U.S. fear of German influence in Haiti came to a head between 1911 and 1915, when seven Haitian presidents were assassinated or deposed and the possibility of direct German control of the nation loomed large. To preempt German invasion, President Woodrow Wilson deployed U.S. Marines to the island and pushed forward the adoption of Haitian-American Treaty, which assigned control of Haiti’s domestic politics to the U.S. government. During the 19-year occupation that ensued, the U.S. under Wilson forced the election of pro-American President Phillipe Sudre Dartiguenave to ensure protection of financial interests and continued resistance to German entreaties; attempted to push through a new constitution that would allow foreign ownership of Haitian land; and demanded that President Dartiguenave dissolve his legislature when it refused to ratify the U.S.-sponsored constitution.

Though U.S. Marines had departed the island by the end of 1934, significant and irreparable damage had already been done. Numbers vary, but some estimate that as many as 2,250 protesting Haitians were killed by U.S troops during the 19-year occupation. Moreover, the exclusionary practices of Wilson’s administrators in Haiti had prevented Haitians from holding political office and gaining sound government or management experience, and thus the occupation’s abrupt termination left in its wake a gaping power vacuum that many sought to fill. This tumultuous period left behind it a legacy of wanton political violence cemented by the Duvalier tandem dictatorship, which lasted well into the second half of the 20th century.

By the early 1990s, however, the Haitian state was finally gaining sufficient democratic momentum and breaking from its despotic past. Yet the World Bank report also cites the 2004 overthrow of second-time President Jean-Bertrand Aristide, who became Haiti’s first ever democratically elected President a decade earlier only to be deposed in a despotic coup shortly thereafter, as a source of major insecurity.
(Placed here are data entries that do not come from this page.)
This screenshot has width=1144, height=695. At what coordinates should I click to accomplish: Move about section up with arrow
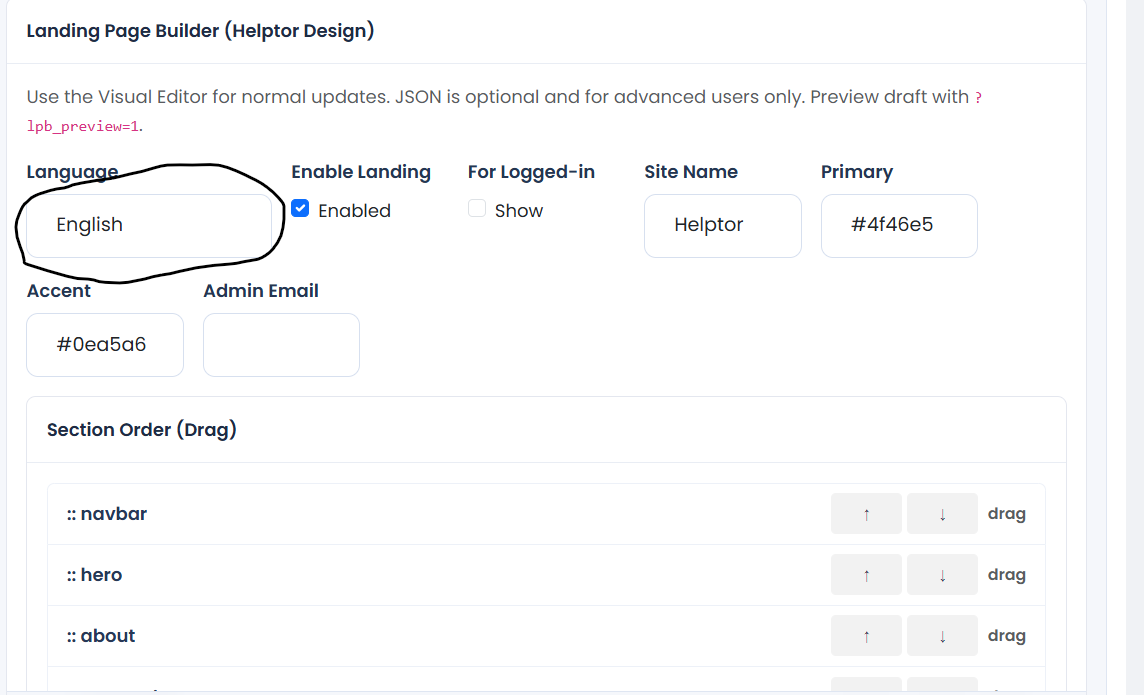tap(866, 636)
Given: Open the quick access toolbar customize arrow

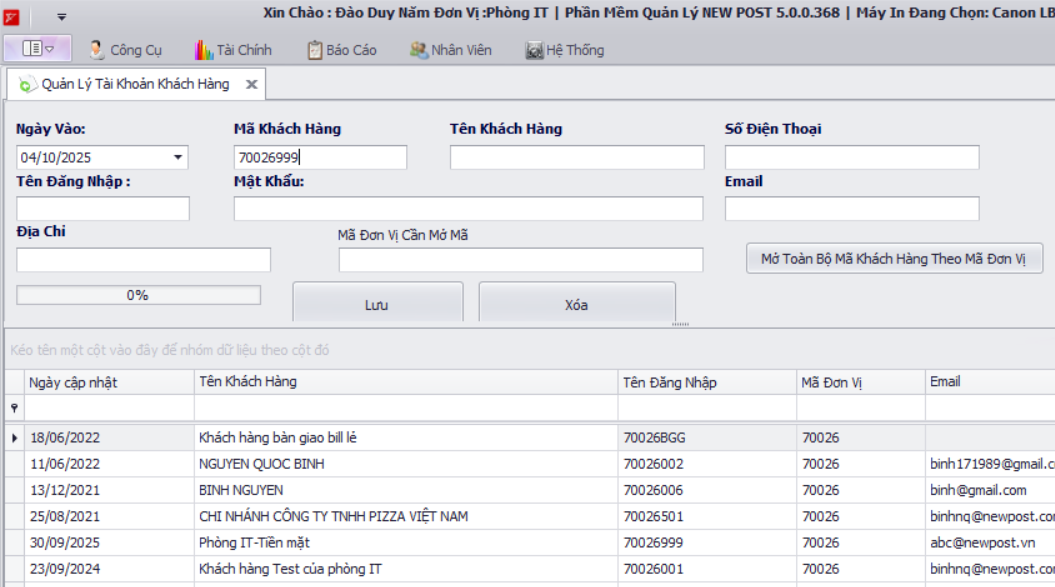Looking at the screenshot, I should (62, 17).
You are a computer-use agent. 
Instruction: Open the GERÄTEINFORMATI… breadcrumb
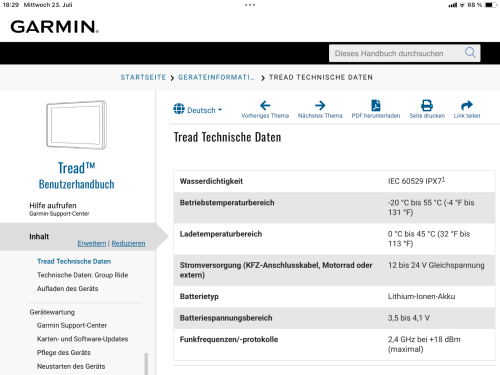[x=216, y=77]
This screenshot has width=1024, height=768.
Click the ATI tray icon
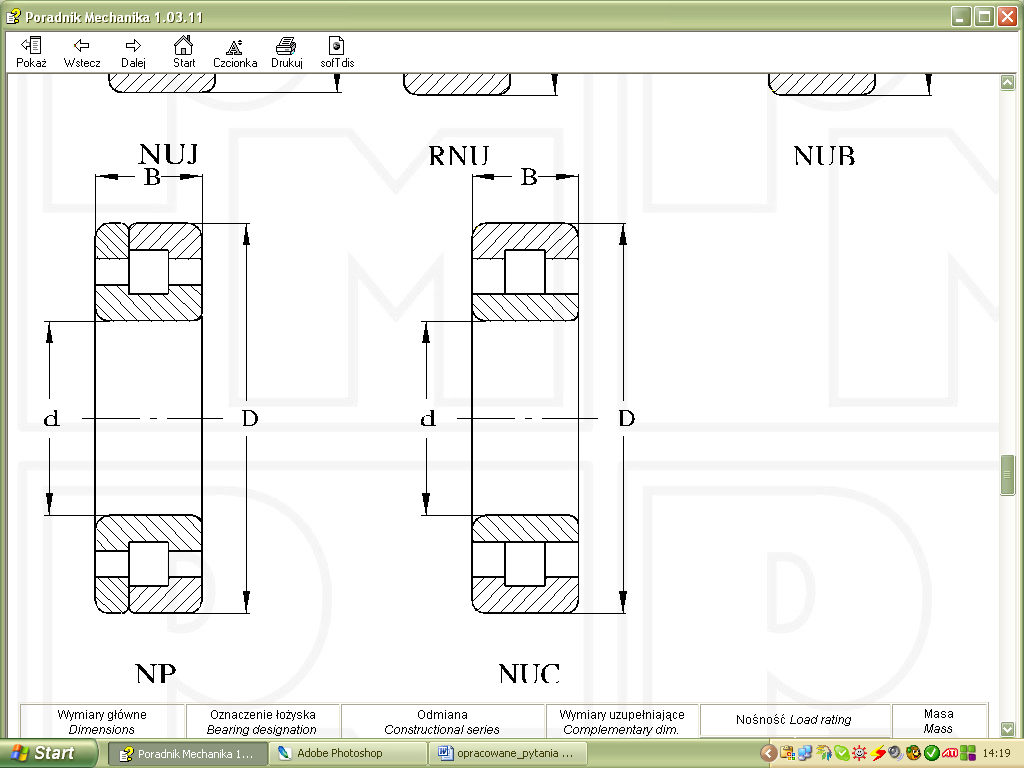(949, 753)
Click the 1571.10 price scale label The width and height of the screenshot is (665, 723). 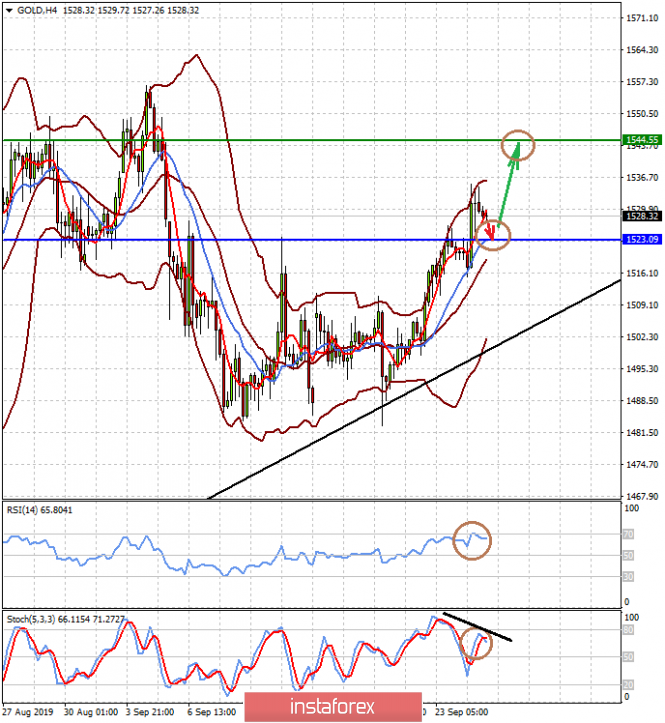coord(642,18)
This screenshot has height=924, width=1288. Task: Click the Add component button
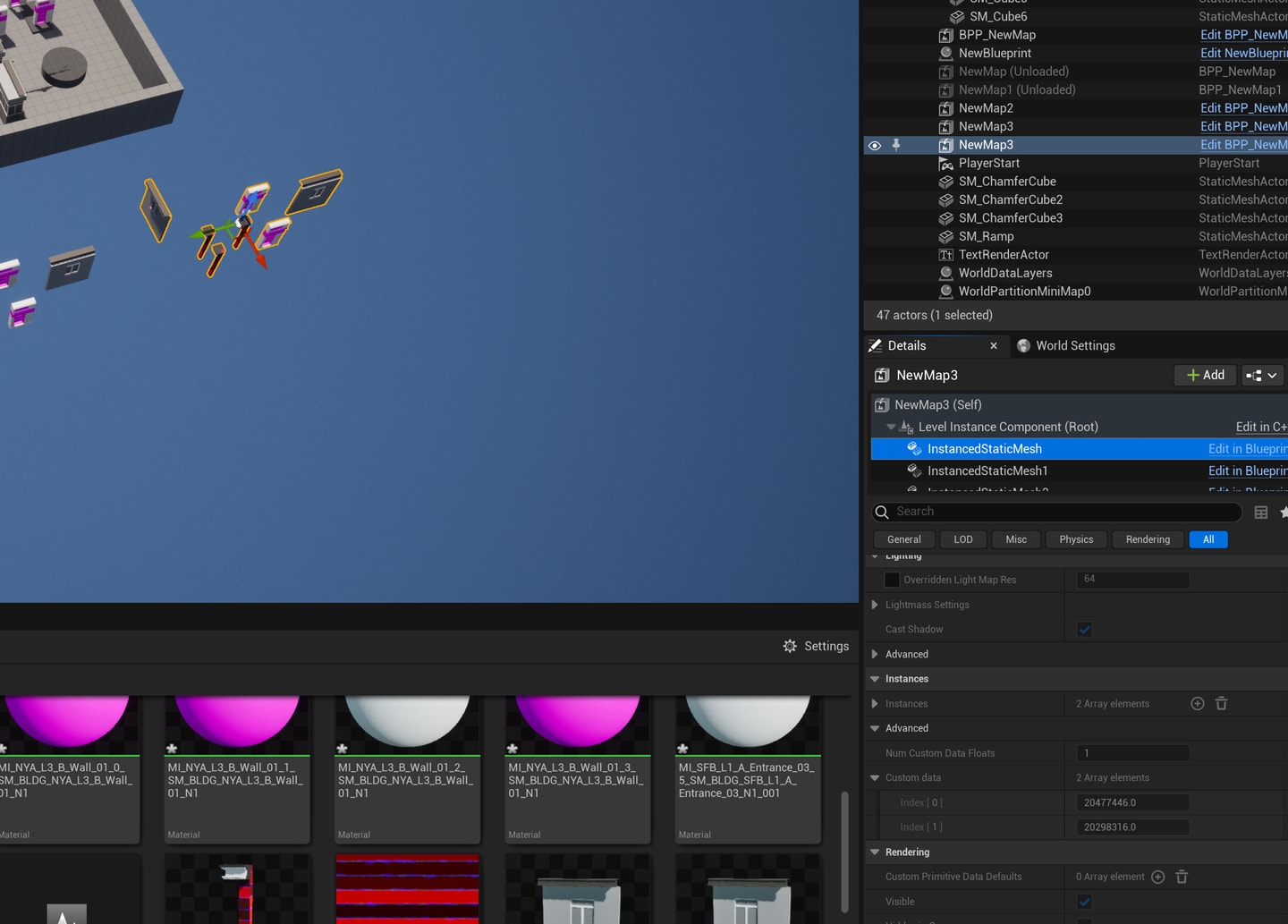[x=1205, y=376]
The circumstances of his second departure, however, remain hotly debated.  Then-U.S. Secretary of State Colin Powell claimed that Aristide, recognizing that rebel factions were closing in on the capital and fearing for his wife’s life and for his own, requested removal from Port-au-Prince by U.S. Special Forces, who complied and flew him out of the city sometime late at night on 28 February 2004. Aristide, on the other hand, asserts that U.S. soldiers evacuated him forcibly and against his will at a time when rebel forces were in reality nowhere close to the capital city. The latter account is supported both by Peter Hallward, author of Damming the Flood: Haiti, Aristide, and the Politics of Containment, and Randall Robinson, author of An Unbroken Agony: Haiti, from Revolution to the Kidnapping of a President, who provides the most thorough account of the days leading up to Aristide’s removal from Haiti and subsequent flight on an unmarked jet to the Central African Republic. Robinson and Hallward also detail America’s potential motivations for ridding Haiti of Aristide; first and foremost, Aristide was a socialist who sought to remove power from Haiti’s business elite, a group with considerable financial ties to major U.S. garment industries with factories in Haiti. The group of wealthy Haitian men was known as the G184 and would remain a vigorously anti-Aristide presence in Haiti for years to come.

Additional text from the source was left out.